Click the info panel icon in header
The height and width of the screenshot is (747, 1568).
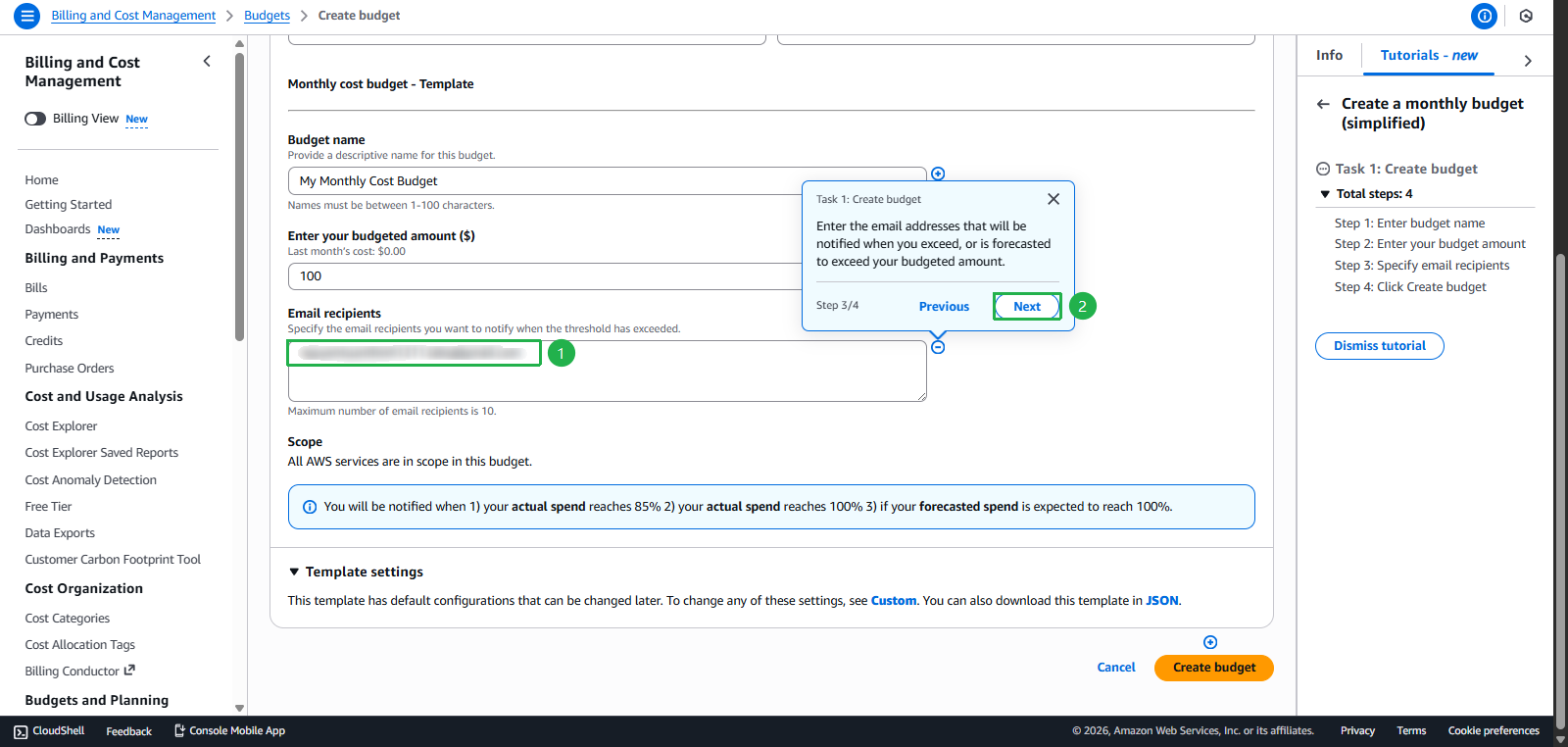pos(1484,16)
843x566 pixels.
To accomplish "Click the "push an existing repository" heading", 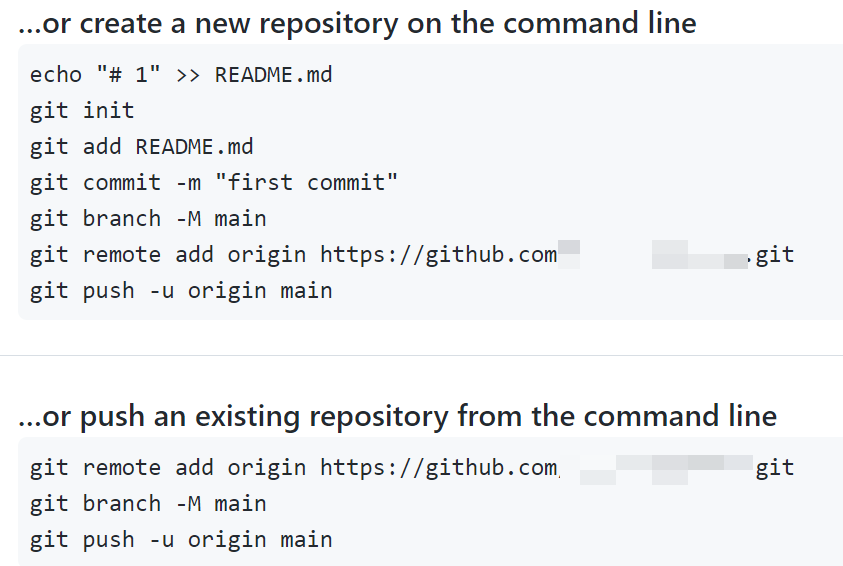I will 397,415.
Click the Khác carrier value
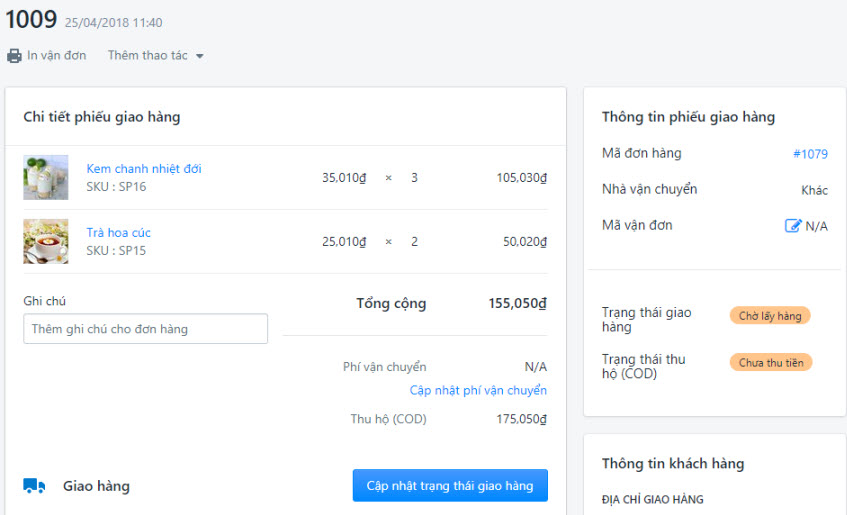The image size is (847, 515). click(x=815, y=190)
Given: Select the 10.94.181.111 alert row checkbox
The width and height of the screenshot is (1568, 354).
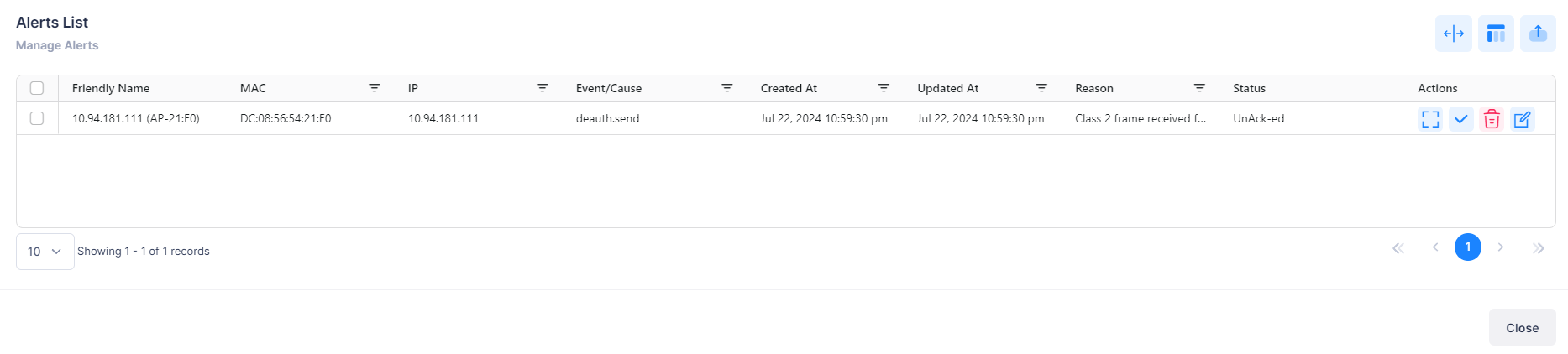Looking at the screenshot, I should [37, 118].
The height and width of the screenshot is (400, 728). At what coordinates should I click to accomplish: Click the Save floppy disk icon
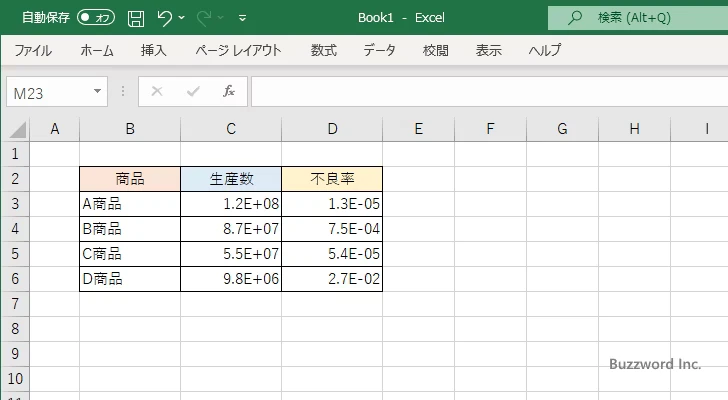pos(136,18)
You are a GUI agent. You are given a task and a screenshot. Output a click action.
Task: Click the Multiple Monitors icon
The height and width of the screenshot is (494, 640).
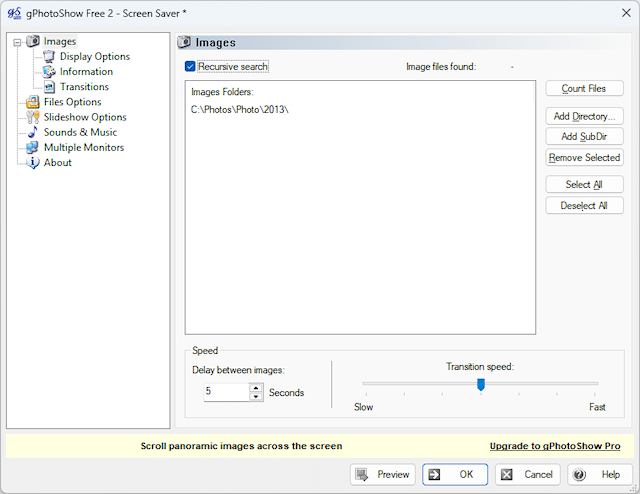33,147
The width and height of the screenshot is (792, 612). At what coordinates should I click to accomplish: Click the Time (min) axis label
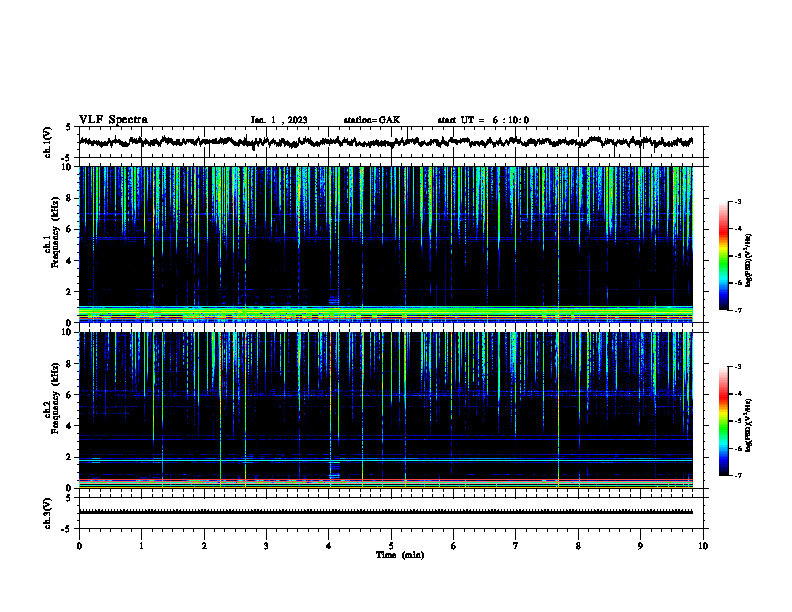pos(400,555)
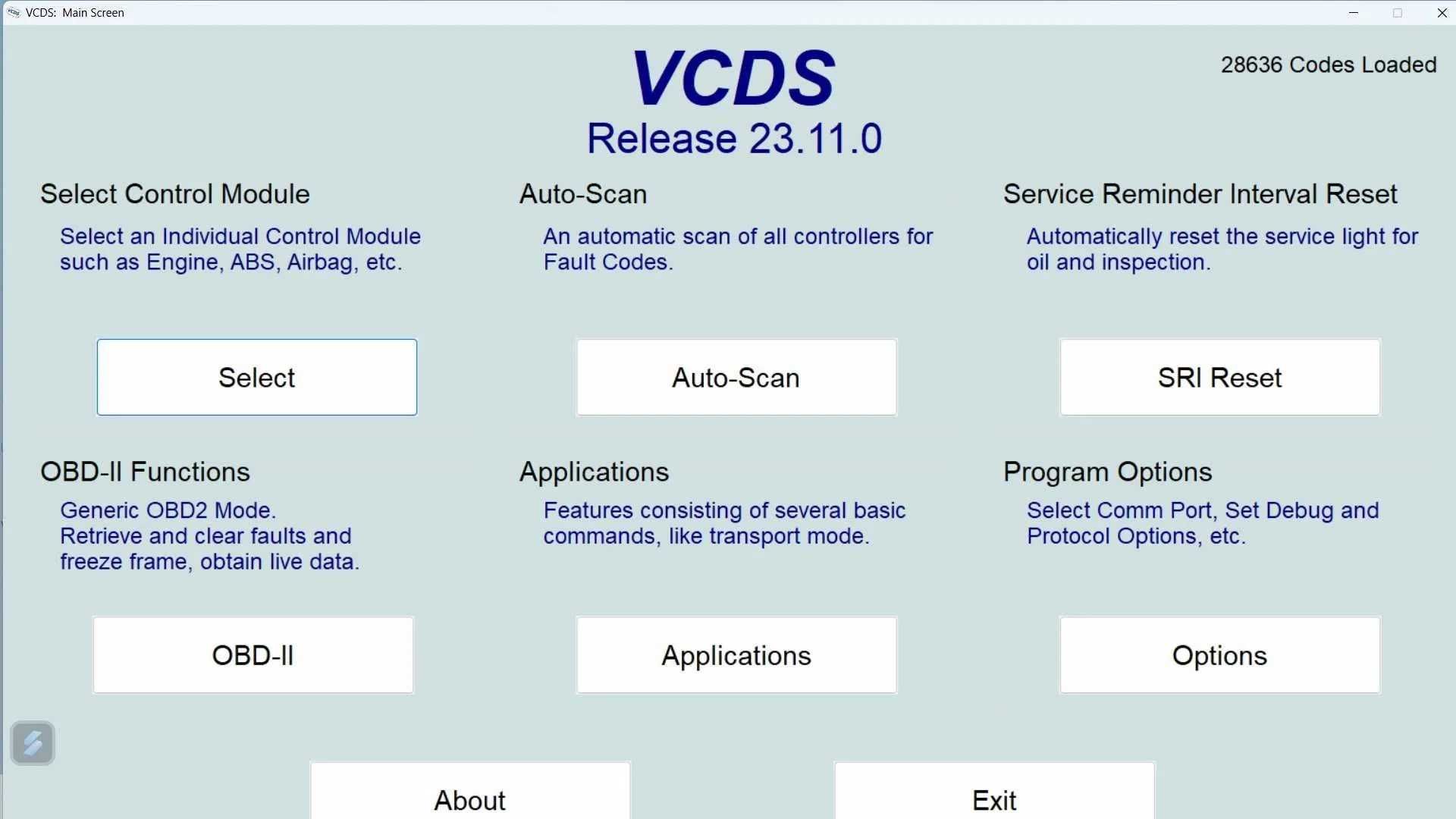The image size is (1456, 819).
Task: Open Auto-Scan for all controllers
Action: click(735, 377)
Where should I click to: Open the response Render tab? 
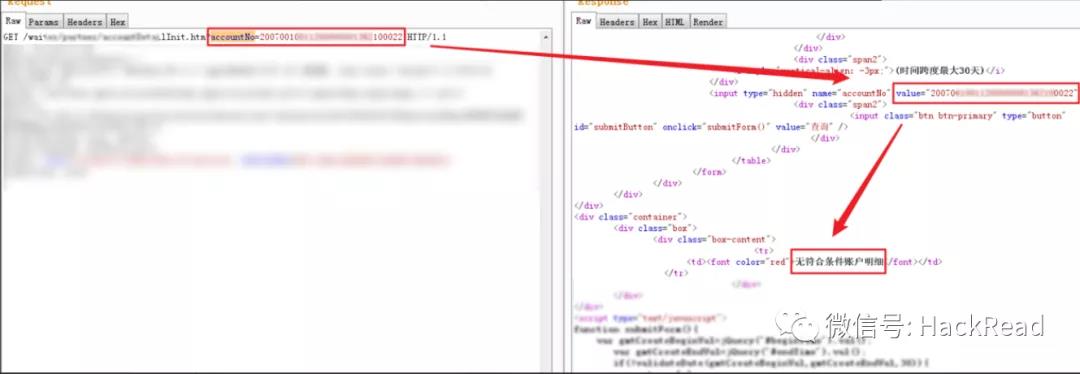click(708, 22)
____________
## [SET PROBLEM]
Begin at the line containing "You are a GUI" and continue through the end of the listing. Reproduce those lines with every occurrence of "screenshot" changed to "screen capture" and everything else unchanged, omitting the pictures.

## [ANSWER TO THIS TASK]
You are a GUI agent. You are given a task and a screen capture. Output a click action.
Task: Click the Multiple Monitors icon
The height and width of the screen capture is (494, 640).
33,147
The width and height of the screen capture is (792, 612). At what coordinates should I click to accomplish: Click the Time (min) axis label
pos(400,555)
The image size is (1456, 819).
Task: Open Auto-Scan for all controllers
Action: click(735, 377)
Where should I click to: Open the response Render tab? 
click(708, 22)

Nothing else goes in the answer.